Academic Title: Assistant Professor
Primary Appointment: Medicine
Location: HSF II , S012C
Phone: (410) 706-2577
Fax: (410) 706-3583

Personal History:


  • BA, Botany-Microbiology, Ohio Wesleyan University, Delaware, OH
  • PhD, Interdisciplinary Nutrition, The Ohio State University, Columbus, OH
  • Postdoctoral Researcher, Internal Medicine, College of Medicine, Davis Heart and Lung Research Institute, The Ohio State University, Columbus, OH

Dr. Deiuliis’s initial training was in the field of dietary chemoprevention, although he received a doctorate in the regulation of adipocyte lipolysis. Dr. Deiuliis’s post-doctoral training was in the Heart and Lung Research Institute at the Ohio State University, where he trained and worked as a research scientist in the laboratory of Dr. Sanjay Rajagopalan. His research focus was directed on human obesity and the pathophysiological changes associated with insulin resistance.
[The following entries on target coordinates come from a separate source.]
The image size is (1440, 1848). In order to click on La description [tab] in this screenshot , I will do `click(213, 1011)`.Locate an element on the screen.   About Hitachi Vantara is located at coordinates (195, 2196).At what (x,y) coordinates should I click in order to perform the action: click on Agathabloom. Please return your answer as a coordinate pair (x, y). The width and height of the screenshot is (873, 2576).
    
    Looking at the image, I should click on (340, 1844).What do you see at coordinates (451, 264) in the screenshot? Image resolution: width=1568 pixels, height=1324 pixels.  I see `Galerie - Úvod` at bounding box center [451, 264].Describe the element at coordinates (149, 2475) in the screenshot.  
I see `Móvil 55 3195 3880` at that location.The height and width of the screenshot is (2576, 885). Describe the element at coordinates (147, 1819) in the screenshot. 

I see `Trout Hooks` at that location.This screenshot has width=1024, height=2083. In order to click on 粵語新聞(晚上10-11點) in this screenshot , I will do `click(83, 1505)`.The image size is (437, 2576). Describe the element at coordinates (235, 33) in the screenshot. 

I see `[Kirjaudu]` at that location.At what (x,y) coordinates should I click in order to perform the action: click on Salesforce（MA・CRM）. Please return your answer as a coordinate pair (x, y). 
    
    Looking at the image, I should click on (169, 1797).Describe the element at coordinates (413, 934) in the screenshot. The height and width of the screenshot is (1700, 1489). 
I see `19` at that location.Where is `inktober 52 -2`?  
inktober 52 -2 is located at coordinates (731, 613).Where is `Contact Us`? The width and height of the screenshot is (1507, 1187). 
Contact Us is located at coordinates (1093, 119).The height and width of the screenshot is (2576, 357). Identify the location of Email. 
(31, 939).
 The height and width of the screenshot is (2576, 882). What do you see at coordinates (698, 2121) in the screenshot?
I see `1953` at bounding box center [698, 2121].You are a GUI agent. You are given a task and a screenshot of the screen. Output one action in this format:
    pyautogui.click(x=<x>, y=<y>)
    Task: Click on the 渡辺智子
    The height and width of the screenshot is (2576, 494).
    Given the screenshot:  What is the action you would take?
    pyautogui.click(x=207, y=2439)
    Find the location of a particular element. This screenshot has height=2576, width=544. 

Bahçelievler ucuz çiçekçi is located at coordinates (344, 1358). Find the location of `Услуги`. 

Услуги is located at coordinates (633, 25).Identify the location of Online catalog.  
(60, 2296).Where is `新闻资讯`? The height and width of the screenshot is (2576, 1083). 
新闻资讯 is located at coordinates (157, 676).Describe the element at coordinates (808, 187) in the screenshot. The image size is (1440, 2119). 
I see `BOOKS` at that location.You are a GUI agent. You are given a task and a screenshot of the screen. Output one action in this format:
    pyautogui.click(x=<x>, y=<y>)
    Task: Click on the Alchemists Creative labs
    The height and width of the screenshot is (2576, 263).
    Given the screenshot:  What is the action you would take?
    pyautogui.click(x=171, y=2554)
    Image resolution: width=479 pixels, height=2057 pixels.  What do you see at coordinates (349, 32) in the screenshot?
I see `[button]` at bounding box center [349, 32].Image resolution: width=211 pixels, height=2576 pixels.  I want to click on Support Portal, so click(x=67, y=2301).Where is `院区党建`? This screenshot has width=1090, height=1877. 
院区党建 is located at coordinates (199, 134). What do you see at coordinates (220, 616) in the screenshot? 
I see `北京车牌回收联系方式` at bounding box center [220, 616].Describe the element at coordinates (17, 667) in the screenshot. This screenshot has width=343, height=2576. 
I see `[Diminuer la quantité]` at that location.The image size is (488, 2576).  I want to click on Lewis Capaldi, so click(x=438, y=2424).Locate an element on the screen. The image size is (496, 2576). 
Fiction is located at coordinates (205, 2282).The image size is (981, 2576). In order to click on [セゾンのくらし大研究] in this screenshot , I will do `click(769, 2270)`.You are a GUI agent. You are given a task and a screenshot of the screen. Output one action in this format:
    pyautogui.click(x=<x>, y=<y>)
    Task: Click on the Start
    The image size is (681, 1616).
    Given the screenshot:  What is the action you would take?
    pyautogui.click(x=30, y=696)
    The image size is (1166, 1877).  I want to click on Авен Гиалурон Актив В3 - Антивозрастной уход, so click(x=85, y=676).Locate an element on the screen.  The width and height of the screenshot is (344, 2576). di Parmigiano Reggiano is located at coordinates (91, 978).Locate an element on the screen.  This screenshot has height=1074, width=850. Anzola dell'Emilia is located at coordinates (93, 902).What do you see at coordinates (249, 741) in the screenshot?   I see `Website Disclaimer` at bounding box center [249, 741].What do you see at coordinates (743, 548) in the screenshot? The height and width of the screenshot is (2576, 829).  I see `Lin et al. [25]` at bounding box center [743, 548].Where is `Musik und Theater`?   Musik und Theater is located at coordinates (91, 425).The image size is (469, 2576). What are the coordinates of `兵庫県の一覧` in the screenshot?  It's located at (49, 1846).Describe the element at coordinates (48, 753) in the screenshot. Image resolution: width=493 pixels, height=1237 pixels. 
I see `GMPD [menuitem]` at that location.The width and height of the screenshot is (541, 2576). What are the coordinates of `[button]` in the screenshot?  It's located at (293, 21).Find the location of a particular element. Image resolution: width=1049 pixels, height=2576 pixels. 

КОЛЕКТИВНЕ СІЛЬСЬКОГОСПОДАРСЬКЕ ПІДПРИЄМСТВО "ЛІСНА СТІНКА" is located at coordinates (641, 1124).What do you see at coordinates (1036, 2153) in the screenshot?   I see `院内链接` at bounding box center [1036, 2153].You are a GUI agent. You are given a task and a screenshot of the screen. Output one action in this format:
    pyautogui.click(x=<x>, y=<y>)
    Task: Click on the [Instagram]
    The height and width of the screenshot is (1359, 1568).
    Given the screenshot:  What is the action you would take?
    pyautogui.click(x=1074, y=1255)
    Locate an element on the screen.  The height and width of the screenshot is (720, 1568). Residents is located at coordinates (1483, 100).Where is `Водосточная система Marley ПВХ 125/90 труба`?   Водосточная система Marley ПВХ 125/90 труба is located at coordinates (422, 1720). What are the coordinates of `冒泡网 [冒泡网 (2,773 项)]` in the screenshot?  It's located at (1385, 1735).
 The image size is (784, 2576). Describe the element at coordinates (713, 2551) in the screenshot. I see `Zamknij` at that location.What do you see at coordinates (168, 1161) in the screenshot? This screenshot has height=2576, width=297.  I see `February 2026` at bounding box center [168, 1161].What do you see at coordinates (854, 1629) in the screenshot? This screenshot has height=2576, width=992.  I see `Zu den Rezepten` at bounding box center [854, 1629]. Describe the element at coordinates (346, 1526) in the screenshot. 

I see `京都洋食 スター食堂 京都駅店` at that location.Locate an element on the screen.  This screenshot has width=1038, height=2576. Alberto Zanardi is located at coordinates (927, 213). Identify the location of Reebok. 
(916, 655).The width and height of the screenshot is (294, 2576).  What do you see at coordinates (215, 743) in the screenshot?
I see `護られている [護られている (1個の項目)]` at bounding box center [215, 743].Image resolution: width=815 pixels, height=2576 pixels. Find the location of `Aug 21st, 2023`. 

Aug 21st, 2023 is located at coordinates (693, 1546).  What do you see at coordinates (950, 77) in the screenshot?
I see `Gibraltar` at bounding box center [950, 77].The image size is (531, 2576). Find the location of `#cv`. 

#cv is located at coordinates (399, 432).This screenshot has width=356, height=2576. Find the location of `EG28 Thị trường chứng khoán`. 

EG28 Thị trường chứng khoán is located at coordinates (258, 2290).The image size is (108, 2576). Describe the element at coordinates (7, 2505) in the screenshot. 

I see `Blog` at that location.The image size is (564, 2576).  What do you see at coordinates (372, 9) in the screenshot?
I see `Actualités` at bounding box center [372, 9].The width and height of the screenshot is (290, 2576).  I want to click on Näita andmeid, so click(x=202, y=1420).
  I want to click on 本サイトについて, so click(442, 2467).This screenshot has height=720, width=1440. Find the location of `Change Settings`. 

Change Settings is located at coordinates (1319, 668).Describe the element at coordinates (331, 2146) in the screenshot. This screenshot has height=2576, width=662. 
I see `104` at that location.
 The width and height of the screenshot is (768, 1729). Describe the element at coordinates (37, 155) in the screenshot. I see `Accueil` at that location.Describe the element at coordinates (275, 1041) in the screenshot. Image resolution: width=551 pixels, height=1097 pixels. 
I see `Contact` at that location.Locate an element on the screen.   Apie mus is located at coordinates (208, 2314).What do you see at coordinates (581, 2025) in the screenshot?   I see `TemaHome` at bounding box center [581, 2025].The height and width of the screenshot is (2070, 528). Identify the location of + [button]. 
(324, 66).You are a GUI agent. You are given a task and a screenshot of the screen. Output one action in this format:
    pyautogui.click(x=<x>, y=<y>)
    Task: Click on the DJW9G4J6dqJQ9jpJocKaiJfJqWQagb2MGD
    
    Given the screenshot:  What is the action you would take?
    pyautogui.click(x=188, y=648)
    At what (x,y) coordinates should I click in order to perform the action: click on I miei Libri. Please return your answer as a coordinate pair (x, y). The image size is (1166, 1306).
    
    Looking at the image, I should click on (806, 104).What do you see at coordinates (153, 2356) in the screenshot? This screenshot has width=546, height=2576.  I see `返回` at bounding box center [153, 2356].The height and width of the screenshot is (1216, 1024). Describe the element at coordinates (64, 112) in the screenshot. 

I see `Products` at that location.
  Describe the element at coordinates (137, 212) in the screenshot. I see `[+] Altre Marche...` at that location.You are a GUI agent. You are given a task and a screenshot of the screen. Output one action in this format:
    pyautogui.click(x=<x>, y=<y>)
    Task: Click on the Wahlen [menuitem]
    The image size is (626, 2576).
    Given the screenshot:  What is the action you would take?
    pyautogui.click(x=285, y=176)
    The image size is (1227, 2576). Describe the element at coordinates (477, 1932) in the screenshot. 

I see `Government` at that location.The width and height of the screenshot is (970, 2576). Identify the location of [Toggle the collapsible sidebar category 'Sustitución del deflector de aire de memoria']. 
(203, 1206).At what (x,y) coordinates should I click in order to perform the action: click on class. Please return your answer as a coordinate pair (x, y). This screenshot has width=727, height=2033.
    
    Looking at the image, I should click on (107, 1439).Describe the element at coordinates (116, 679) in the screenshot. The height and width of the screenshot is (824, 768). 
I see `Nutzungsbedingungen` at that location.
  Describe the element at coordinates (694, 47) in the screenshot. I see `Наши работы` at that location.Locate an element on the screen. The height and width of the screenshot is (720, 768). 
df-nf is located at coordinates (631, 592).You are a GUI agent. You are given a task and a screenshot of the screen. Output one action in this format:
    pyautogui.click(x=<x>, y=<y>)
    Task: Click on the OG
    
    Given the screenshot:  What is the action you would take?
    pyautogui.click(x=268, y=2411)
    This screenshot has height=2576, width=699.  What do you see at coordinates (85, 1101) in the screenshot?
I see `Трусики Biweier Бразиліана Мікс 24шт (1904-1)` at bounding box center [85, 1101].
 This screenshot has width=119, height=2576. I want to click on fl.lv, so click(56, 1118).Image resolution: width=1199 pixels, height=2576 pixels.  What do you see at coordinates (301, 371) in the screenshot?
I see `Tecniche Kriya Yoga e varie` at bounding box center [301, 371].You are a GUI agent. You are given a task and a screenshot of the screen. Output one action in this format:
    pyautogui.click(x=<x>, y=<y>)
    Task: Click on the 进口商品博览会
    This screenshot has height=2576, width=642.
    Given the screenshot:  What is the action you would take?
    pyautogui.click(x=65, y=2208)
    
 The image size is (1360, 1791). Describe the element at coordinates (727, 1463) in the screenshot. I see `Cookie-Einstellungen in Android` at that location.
While there, he received an Individual Postdoctoral Fellow Award (NIH F32 NRSA).

Dr. Deiuliis joined the faculty of University of Maryland, Baltimore in late 2013 and began work on his K01 grant from the National Institute of Diabetes, Digestive, and Kidney Diseases (NIDDK) in 2014.

Research Interests:

Dr. Deiuliis’s research focuses on multiple aspects of the development of insulin resistance and metabolic dysfunction in obesity. He is part of a team with a particular interest in immune-mediated visceral adipose inflammation in the etiology of obesity-related cardiometabolic disease such as insulin resistance. Recent research has centered on the role of microRNAs (miRNA) in the process of macrophage activation in obesity. The team examines visceral adipose from obese humans undergoing weight loss surgery compared to lean control patients and utilizes bioinformatics platforms to predict miRNA binding and model potential cellular interactions on metabolic and inflammatory pathways. Human findings are further examined using murine models of insulin resistance and in vitro methods to assess miRNA effects on pathways of interest.